═════ Records shown ═════
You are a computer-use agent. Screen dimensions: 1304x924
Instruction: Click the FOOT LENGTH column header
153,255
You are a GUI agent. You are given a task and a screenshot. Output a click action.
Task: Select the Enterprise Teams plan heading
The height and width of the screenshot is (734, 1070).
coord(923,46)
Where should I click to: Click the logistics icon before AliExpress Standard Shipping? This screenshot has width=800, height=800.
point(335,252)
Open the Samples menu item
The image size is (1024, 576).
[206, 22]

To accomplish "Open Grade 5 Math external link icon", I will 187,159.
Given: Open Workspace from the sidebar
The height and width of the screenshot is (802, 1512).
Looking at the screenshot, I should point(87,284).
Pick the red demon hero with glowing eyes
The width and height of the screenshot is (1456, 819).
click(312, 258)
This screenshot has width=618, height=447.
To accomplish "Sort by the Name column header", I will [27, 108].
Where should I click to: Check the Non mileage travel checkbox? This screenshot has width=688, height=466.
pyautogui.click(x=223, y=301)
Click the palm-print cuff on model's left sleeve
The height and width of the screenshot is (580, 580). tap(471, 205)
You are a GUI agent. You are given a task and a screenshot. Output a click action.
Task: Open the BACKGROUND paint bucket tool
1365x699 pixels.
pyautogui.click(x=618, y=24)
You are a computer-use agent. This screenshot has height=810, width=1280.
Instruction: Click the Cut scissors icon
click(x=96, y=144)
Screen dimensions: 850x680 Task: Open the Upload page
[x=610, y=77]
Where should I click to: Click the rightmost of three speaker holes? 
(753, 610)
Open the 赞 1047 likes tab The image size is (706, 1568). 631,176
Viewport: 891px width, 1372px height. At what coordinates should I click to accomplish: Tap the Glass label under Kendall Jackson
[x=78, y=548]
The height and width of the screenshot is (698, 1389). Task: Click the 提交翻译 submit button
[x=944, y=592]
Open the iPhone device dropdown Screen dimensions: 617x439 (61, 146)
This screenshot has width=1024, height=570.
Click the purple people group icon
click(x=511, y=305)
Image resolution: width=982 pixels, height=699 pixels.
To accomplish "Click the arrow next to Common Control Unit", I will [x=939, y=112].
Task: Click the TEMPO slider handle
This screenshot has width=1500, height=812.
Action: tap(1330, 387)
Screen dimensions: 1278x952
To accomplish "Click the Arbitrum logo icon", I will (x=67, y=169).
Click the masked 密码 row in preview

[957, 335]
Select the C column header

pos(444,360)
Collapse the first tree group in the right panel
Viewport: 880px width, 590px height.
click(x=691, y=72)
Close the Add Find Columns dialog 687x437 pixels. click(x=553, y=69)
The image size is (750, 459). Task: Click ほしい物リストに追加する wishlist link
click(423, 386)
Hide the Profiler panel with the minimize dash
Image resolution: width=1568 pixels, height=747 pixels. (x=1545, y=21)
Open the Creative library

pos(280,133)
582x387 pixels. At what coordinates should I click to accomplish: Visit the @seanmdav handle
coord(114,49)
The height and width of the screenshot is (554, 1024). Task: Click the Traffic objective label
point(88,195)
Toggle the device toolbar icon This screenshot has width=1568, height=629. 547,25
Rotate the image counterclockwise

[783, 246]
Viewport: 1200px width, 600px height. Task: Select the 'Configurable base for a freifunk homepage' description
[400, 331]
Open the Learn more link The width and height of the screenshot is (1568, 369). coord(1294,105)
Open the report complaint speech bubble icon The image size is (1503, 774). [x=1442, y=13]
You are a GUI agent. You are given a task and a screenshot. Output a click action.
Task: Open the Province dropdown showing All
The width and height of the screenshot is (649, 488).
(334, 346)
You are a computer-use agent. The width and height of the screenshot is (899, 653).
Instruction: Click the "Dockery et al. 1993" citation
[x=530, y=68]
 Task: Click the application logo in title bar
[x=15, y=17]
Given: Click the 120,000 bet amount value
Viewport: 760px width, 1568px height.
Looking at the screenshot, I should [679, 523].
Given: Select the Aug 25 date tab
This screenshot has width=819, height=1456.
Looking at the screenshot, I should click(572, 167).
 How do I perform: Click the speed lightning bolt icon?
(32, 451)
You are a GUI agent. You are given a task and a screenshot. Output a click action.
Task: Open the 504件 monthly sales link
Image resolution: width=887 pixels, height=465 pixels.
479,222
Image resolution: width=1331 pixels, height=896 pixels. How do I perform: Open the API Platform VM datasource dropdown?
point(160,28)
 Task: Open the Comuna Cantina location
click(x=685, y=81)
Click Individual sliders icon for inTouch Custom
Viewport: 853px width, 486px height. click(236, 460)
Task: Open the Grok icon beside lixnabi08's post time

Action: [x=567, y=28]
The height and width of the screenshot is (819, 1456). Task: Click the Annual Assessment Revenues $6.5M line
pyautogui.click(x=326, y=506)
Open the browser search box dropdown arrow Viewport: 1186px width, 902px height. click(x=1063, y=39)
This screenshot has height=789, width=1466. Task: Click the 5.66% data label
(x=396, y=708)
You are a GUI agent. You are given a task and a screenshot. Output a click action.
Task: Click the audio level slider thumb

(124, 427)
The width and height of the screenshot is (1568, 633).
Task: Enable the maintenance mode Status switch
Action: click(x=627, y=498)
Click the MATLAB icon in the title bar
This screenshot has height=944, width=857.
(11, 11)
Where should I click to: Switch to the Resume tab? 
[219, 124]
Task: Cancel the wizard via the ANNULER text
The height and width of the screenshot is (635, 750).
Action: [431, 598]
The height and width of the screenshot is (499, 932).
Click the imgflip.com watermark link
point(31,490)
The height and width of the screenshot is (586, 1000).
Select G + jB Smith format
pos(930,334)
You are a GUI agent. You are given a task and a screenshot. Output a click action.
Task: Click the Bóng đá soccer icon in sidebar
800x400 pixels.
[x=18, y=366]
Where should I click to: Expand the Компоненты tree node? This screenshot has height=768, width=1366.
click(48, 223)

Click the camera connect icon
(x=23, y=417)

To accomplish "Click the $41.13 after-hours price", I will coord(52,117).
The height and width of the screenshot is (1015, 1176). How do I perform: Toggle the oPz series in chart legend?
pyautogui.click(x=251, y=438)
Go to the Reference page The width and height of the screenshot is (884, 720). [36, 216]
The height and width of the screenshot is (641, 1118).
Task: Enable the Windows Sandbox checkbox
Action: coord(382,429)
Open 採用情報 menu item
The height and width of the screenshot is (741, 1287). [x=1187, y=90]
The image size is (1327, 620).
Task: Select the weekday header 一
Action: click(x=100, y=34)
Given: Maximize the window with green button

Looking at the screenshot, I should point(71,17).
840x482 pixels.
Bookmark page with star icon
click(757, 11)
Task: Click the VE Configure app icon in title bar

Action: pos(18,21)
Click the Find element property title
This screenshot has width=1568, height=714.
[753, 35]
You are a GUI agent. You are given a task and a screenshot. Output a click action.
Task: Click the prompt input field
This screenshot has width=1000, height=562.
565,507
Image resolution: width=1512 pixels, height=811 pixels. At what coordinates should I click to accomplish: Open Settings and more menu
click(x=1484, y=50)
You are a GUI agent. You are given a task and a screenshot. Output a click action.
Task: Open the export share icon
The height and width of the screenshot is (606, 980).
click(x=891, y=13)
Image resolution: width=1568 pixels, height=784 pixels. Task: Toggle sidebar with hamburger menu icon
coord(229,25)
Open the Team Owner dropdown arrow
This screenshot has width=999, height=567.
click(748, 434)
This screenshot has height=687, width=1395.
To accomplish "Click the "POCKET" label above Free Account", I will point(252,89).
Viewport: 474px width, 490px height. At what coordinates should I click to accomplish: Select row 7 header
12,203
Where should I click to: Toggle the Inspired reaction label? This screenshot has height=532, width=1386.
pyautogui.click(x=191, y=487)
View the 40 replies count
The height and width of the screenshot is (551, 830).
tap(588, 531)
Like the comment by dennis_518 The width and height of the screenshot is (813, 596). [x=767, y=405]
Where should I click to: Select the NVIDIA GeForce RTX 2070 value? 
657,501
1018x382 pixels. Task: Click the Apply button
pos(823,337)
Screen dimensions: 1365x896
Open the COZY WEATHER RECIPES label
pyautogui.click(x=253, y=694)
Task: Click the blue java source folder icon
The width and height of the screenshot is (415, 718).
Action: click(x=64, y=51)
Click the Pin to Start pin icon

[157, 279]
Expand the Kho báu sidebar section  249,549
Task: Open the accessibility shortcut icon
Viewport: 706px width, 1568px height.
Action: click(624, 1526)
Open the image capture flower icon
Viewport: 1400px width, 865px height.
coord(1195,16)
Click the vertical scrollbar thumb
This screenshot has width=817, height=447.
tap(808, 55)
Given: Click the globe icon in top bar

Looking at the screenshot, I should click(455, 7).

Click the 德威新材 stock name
═════
**Assignment:** In the listing above, find the line containing "Viewport: 1200px width, 600px" and the line containing "Open the Learn". Output them and every line between, exactly, and nothing else.

**Answer for this exercise:**
Viewport: 1200px width, 600px height. Task: Select the 'Configurable base for a freifunk homepage' description
[400, 331]
Open the Learn more link The width and height of the screenshot is (1568, 369). coord(1294,105)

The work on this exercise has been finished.